原文:
══════════
塚本訳 | あなたは、子に下さいました者に一人のこらず永遠の命を与えさせるため、全人類を支配する全権を子に与えられたのですから。 |
前田訳 | あなたは全人類への権威を子にお与えでした、あなたが子にお与えのものすべてに永遠のいのちを与えるために。 |
新共同 | あなたは子にすべての人を支配する権能をお与えになりました。そのために、子はあなたからゆだねられた人すべてに、永遠の命を与えることができるのです。 |
NIV | For you granted him authority over all people that he might give eternal life to all those you have given him. |
註解: 前節の祈りの至当なることの理由をイエスは本節において述べ給うた。すなわち「万民の上に権威」(直訳)を与えられ給いし御子として、死に打ち勝ちて栄光の生涯に入り給うことは当然の必要である。而してこの権威はイエスが私欲を充たさんためのものにあらずして、父より賜りし凡ての人々に永生を与えんがためのものである以上なおさらのことである。すなわちイエスが死より甦りて父の御許に栄光の生涯に入らんことを祈り給えることは極めて至当の事柄であった。
辞解
[汝より賜はりし] 父引き給うにあらずばキリストに来る者はない(引照3)。
[萬民] 原語「凡ての肉」ヘブル語の用法で万民を意味し、この際万民の復活を語らんがために最も適当の用語であった。
══════════
データセットに含まれる資料
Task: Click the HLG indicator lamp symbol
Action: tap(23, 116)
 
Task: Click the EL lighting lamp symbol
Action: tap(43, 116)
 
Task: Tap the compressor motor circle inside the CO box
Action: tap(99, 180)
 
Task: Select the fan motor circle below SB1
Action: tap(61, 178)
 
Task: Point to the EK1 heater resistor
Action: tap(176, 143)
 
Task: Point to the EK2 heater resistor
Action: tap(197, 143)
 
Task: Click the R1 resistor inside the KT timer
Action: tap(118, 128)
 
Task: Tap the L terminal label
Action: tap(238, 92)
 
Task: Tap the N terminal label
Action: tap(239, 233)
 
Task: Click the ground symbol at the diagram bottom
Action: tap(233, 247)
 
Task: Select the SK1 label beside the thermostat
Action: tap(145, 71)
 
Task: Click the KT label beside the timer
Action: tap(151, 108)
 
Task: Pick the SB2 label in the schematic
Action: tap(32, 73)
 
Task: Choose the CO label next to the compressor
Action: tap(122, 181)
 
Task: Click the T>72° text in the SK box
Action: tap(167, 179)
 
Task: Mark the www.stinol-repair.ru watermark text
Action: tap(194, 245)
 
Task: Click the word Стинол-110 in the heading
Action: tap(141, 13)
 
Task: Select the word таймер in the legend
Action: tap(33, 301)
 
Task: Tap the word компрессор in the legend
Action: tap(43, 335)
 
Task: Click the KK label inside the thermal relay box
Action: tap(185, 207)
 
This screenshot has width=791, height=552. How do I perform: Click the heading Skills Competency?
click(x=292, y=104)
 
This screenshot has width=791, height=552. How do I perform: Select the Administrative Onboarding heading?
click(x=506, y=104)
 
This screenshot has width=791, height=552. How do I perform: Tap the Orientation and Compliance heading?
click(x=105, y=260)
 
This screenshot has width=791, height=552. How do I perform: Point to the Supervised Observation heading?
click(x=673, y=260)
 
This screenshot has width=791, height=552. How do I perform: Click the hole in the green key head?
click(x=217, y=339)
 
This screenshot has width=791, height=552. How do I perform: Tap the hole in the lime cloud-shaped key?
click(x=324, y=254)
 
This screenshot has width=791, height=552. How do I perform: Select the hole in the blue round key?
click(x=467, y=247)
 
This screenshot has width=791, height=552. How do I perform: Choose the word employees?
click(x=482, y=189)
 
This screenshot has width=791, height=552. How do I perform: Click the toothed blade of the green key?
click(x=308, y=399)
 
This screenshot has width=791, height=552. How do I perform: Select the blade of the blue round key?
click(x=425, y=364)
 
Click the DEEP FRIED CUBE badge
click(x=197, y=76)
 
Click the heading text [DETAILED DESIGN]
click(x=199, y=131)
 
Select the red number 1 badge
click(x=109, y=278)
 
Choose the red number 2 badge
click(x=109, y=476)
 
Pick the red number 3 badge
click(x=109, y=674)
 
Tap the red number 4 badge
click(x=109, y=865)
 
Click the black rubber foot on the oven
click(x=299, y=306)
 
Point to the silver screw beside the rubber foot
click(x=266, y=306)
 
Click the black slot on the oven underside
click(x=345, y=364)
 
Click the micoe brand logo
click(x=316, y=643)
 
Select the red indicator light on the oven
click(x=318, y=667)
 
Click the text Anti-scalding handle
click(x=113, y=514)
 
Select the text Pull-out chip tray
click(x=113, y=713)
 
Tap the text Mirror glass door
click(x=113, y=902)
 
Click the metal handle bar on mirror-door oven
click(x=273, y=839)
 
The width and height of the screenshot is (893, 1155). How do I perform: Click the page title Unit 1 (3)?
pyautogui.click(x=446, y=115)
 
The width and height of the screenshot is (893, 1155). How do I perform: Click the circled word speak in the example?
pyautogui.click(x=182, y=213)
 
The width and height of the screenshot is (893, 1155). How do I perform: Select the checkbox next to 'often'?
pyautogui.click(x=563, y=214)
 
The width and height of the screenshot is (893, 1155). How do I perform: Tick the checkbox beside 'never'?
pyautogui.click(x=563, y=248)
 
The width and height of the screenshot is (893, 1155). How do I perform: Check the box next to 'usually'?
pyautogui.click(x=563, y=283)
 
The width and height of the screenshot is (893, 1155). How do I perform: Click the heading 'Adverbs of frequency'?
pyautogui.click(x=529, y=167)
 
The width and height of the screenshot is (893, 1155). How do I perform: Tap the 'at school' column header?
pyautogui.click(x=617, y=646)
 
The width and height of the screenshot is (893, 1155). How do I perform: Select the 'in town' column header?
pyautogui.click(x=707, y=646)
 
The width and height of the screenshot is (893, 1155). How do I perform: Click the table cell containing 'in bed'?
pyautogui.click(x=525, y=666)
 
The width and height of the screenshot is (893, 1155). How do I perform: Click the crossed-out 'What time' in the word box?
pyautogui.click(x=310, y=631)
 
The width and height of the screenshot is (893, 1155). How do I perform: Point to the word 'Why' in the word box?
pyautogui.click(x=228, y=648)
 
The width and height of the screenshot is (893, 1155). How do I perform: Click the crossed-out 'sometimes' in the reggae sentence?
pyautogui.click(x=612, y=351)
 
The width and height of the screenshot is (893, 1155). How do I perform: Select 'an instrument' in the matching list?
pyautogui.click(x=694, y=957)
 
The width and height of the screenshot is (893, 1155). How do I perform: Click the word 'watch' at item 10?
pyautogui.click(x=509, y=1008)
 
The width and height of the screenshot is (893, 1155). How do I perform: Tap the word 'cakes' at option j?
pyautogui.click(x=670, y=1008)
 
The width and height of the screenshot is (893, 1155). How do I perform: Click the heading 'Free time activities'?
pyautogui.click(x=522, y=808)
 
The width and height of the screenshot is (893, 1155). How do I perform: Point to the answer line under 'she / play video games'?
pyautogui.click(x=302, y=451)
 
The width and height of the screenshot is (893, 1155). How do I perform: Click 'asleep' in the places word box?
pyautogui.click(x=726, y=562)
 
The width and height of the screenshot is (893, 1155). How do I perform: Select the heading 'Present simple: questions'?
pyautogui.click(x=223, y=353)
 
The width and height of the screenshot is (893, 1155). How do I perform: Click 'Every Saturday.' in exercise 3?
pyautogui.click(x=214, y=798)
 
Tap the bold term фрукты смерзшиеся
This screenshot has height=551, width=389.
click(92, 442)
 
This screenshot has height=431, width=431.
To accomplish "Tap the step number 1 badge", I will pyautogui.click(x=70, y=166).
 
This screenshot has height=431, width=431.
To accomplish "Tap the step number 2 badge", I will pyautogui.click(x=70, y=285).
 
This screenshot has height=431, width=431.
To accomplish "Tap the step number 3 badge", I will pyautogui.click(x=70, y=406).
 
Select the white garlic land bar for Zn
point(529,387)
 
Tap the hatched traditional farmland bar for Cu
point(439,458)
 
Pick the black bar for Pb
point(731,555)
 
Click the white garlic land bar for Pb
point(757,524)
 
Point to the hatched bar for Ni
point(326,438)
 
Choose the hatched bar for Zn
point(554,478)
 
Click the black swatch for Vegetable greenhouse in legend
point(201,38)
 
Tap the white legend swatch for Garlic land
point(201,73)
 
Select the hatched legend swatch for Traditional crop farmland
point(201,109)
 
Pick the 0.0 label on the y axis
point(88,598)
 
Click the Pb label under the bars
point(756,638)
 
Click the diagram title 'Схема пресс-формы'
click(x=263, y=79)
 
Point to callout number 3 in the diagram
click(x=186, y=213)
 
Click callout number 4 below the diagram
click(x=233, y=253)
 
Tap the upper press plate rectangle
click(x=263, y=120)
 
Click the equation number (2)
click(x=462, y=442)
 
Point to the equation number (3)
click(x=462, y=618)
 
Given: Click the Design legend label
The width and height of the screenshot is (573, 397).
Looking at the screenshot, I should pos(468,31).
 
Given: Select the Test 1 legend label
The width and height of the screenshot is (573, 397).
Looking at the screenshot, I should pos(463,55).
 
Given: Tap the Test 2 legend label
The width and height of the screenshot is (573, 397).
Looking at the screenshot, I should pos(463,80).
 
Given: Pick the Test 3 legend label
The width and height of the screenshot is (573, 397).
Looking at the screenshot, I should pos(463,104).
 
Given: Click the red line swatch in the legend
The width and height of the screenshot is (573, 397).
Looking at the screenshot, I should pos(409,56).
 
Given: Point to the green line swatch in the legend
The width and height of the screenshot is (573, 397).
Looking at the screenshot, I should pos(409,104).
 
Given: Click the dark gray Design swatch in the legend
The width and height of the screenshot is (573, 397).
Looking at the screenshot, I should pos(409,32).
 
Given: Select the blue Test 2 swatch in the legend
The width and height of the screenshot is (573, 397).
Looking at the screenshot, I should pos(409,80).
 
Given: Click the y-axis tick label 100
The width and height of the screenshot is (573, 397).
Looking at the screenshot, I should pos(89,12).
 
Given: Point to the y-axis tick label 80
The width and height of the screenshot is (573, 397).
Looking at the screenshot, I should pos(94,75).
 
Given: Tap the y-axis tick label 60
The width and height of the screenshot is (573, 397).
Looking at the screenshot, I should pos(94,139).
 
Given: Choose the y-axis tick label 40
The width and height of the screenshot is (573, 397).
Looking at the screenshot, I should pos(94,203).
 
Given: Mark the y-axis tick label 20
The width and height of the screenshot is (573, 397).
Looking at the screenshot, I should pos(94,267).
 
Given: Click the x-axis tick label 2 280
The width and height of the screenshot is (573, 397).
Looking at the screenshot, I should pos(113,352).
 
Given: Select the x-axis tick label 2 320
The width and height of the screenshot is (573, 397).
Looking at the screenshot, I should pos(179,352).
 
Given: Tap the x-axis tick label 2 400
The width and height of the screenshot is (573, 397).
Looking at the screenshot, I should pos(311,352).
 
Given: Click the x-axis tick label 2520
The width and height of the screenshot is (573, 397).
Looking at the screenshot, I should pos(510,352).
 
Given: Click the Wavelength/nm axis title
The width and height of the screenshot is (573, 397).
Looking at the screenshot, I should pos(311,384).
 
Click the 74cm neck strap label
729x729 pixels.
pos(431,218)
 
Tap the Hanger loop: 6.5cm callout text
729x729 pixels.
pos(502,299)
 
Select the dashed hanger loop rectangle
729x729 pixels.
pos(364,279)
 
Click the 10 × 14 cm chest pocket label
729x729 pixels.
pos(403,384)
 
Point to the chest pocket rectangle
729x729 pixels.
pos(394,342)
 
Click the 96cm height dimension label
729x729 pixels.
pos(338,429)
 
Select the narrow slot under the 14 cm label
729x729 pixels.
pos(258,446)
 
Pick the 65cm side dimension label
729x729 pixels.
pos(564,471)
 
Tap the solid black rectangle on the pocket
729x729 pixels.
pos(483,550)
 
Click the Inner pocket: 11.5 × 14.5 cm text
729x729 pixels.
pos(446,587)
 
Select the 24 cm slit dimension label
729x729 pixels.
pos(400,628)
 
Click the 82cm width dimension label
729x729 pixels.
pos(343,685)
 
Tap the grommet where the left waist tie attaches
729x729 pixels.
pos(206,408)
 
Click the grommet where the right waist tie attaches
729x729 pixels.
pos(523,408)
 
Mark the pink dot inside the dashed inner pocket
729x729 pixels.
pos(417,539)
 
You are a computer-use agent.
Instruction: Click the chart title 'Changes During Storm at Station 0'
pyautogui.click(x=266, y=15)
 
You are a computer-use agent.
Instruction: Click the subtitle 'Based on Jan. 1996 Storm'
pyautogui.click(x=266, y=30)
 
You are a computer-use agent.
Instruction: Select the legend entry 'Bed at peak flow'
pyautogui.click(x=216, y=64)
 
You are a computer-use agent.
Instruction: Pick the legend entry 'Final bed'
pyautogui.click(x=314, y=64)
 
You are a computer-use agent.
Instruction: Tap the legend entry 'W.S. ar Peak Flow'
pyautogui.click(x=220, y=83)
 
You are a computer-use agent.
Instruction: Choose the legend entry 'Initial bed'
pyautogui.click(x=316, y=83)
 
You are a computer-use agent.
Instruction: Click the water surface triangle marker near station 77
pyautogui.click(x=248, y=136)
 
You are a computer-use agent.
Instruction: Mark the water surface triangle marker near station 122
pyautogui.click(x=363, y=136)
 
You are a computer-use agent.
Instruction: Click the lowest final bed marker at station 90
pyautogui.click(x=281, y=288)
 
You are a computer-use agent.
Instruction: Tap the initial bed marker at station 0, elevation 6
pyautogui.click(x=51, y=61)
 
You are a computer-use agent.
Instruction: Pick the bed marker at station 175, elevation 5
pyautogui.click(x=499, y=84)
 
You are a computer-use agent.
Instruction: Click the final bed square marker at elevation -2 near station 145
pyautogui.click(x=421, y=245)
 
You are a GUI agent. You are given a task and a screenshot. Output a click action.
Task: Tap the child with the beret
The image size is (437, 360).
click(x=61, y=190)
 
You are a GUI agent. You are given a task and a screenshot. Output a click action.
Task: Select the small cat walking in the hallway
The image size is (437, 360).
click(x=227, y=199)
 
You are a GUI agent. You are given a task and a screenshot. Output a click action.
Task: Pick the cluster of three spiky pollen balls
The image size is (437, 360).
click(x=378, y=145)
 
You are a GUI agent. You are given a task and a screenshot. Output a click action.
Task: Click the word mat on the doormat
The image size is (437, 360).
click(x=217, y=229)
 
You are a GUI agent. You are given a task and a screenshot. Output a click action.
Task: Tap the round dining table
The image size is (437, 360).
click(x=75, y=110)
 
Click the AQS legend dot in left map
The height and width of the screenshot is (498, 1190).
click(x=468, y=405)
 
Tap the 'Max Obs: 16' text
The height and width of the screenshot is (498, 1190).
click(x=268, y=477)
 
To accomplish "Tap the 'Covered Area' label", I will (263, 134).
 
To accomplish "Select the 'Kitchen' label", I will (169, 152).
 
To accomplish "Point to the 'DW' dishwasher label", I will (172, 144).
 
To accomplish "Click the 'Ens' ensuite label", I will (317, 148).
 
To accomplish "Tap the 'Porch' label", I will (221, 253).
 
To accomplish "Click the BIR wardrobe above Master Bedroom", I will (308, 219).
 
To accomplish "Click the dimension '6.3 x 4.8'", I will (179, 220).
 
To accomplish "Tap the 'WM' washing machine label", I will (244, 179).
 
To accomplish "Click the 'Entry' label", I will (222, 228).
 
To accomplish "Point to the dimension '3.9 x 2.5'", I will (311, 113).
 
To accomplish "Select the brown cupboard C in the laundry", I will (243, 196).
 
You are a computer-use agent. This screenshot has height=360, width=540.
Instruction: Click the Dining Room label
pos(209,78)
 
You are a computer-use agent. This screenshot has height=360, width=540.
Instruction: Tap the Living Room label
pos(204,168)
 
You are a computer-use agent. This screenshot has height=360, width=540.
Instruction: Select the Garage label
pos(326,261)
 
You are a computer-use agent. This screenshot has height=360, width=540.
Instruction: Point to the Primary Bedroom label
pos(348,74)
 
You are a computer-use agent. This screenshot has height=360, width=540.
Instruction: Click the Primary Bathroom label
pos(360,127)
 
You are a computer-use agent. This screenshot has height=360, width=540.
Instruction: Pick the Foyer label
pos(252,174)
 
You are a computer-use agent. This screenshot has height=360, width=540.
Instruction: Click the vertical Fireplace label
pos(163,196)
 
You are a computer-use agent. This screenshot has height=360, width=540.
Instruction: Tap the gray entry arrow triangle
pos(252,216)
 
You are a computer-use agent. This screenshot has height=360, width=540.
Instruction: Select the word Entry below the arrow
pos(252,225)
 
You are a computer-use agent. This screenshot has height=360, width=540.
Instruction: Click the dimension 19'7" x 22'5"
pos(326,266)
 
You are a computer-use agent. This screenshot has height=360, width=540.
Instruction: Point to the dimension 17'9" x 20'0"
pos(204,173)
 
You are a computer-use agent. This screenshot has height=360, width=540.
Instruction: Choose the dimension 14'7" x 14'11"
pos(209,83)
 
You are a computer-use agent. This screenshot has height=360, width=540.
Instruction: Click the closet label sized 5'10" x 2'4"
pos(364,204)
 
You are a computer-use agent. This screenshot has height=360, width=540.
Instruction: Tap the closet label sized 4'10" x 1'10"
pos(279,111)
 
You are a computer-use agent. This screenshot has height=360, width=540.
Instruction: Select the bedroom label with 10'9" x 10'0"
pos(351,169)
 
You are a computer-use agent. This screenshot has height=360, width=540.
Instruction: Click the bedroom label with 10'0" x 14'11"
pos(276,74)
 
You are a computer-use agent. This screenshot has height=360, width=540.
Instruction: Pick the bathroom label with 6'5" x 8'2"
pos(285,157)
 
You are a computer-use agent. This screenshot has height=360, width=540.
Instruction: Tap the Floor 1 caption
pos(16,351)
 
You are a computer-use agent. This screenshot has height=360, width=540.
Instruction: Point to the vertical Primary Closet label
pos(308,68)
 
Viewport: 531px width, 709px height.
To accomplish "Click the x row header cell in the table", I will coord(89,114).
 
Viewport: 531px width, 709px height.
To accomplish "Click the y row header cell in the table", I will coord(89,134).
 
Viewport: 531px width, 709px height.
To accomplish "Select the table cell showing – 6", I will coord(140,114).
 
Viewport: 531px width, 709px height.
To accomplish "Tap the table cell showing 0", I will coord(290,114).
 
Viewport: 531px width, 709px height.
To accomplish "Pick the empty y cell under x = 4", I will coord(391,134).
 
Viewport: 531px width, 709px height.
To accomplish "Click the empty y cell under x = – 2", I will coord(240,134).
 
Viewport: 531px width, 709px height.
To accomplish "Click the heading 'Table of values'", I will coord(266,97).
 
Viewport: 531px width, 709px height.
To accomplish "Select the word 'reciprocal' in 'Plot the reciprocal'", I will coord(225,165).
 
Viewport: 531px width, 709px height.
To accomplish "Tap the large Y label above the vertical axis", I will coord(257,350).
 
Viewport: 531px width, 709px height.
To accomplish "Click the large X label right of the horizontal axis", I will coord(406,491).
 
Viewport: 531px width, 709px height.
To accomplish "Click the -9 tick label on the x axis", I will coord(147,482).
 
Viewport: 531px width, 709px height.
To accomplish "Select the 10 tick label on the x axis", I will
══════════
取り組む課題:
A – 聖句註解について、次の問いに答えよ。
(i) 新共同訳では、子に与えられたのは何を支配する権能か。
(ii) 註解によれば、この権威は何のためのものではないとされるか。
(iii) 辞解では、「萬民」の原語は何とされているか。
B – 聖句註解を、最後の辞解の項目の後から書き継げ。

最終結果:
A –
(i) すべての人
(ii) イエスが私欲を充たさんためのもの
(iii) 「凡ての肉」

B –
17章3節
口語訳 | 永遠の命とは、唯一の、まことの神でいますあなたと、また、あなたがつかわされたイエス・キリストとを知ることであります。 |
塚本訳 | 永遠の命とは、ただひとりのまことの神なるあなたと、あなたが遣わされた(子)イエス・キリストとを知ることであります。 |
前田訳 | 永遠のいのちとは、ただひとりの真の神にいますあなたとあなたがおつかわしのイエス・キリストを知ることです。 |
新共同 | 永遠の命とは、唯一のまことの神であられるあなたと、あなたのお遣わしになったイエス・キリストを知ることです。 |
NIV | Now this is eternal life: that they may know you, the only true God, and Jesus Christ, whom you have sent. |
註解: イエスはここに永遠の生命についての讃美ともいうべき一節をその祈りの中に述べ給うた。すなわち永遠の生命とは唯何らかの生命の単なる永続ではない。もしかかるものであるならばそれは無意味にしてかつ詛わるべきものたるに過ぎない。永遠の生命は実は「汝唯一の真の神」を知ることである。この「知る」とは単に理知をもってする承認ではなく人格的の理解であって、従って直ちに信頼の情となる処のものである。「唯一の真の神」なる語によって他の凡ての神々および偶像を排斥して信仰の中心を明らかにし給うた。「汝の遣わし給いしイエス・キリスト」をこれに加うることによりてキリストは神より遣わされ給いし独立の人格に在すことを示すと同時に、また唯一の神に在すことを示し、彼を知ることなしに神を知ることができず、彼を信ぜずして永遠の生命に与ること能わざることを示し給うた。ここに神学的説明としてに非ず、信仰の事実としキリストと神との二つにして一つに在すことの真理が闡明 せられているのである。イエスが常に人の子なる名称を用い給いしにかかわらず、ここに始めて御自身をイエス・キリストと呼び給いしことに関し、疑いを挿む人があるけれどもその必要はない。実にこの瞬間はイエスおよび全人類にとって最も特別の瞬間であって、イエスは己の全資格を唯一度ありのままに示し給うことが必要であったのである。その後使徒を初め全キリスト教会は常にこの名をもって主を呼び奉った。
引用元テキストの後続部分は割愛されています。